It appears that I’m on the verge of producing my second largely non-academic posting. I’ve spent the last two days enjoying a wide variety of happenings, most of which were associated with Amanda’s visiting. Prior to her arriving, we’d agreed to nerd it out; we most certainly did do so, to my rather extended joy.
We began with a visit to the Taste of the Danforth, which was largely satisfactory in that I was granted access to a prominent quantity of casual Modern Greek writings. Regrettably, I’m more well-versed with Koine, and was consequently rather obtuse in the face of the aforementioned pieces of present-day text.

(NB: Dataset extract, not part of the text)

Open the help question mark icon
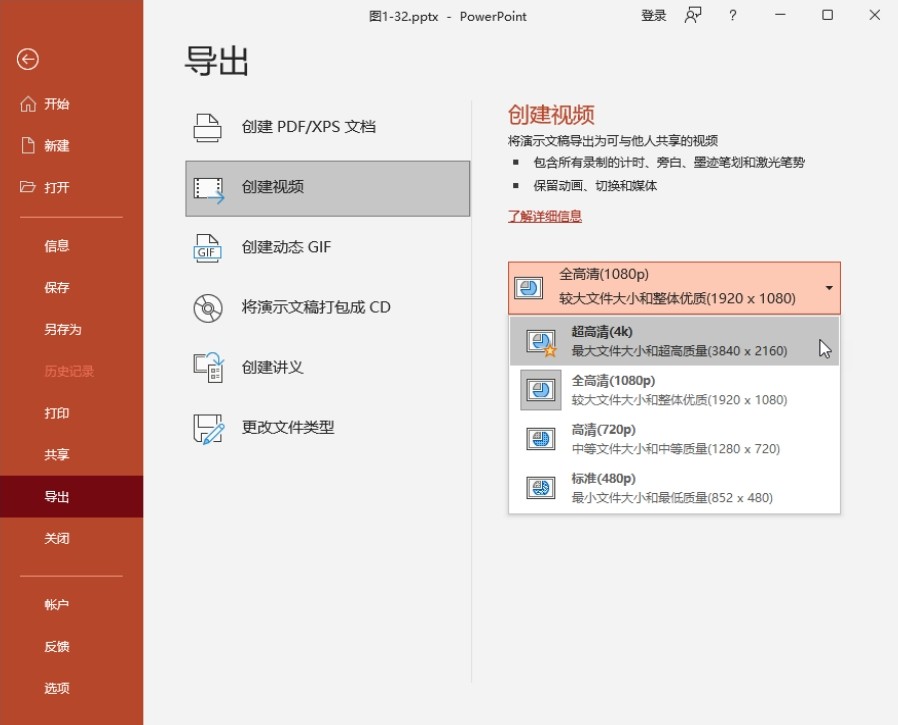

I did eventually transition, performing several brief etymological exercises, and was subsequently able to enjoy a very well-done σπανακόπιτα.
That shepherds me towards another project – for some time now, I’ve been interested in embracing my inherently irritating case of polyglottism, and attempting to further it. As such, I’ve decided to pursue two languages per month, and to generate posts four times monthly (two in each language). These will discuss everyday items, as have all of the others; I will thus strive to reveal my true linguistic horizon by clearing the various obstacles standing before it. Id est, I will learn more languages so that I may further understand and manipulate linguistic connections.

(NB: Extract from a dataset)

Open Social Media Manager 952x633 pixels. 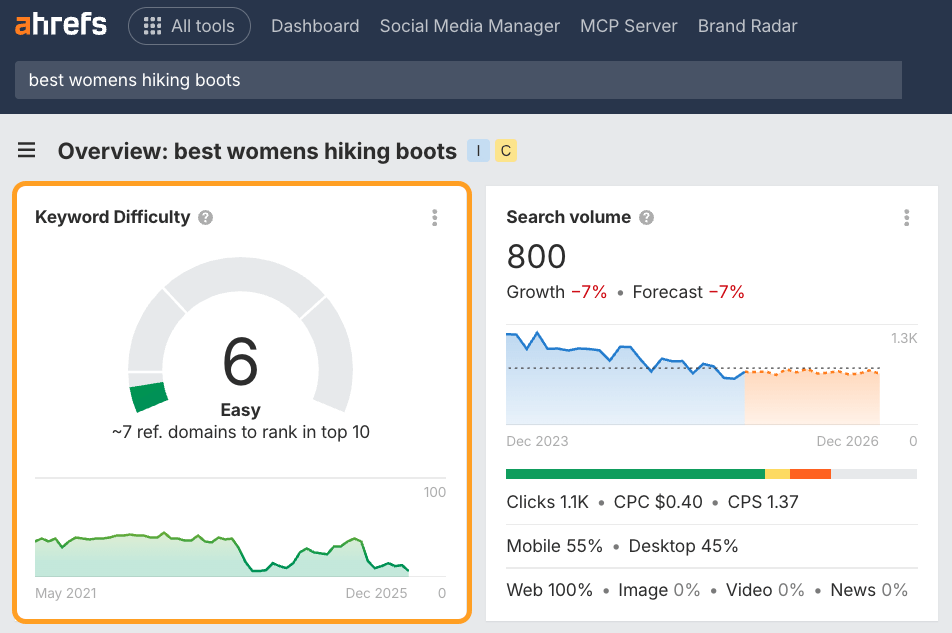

Reverting to that summation, however – yesterday, we also indulged in both listening to and playing music for several hours, alongside my bursting into many a soliloquy (I was rather excited about both attachment ambiguity and was OD-ing (my apologies) on the iPhone OpticalDensity application).
Today, we proceeded to the R.O.M., whence I came significantly happy, having worked up a considerable Ca10(PO4)6(F)2. I particularly enjoyed viewing the geological exhibit, and <Czech accent>willemite</Czech accent> long squeal if prompted to speak of my viewings. Actually, I will most probably discuss them in greater detail in upcoming posts; as such, resistance is rutile.

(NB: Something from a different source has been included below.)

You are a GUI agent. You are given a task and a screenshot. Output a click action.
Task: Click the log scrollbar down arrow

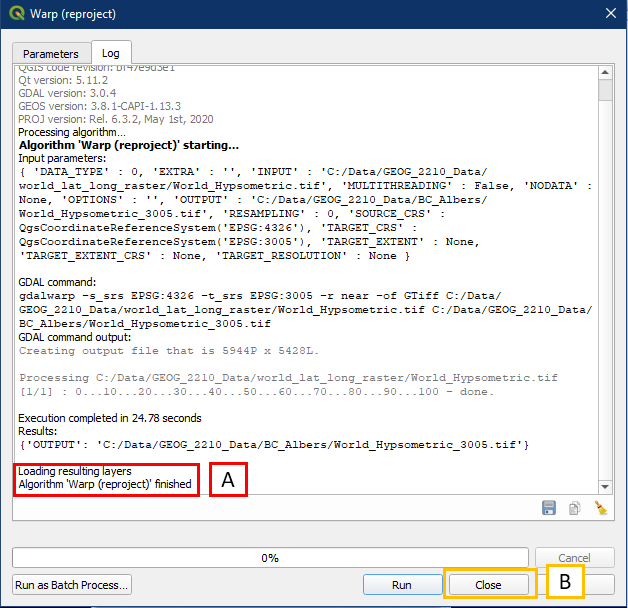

I also viewed several insect specimens, which will indubitably lead to tomorrow’s post being highly opinionated and perhaps moderately infantile (I’ll be speaking to my beliefs regarding the collection of certain species for scientific purposes). In addition, you can expect a criticism of a soon-to-be-released film which details death by certain members of Serrasalminae, albeit that I cannot guarantee the degree of its utility.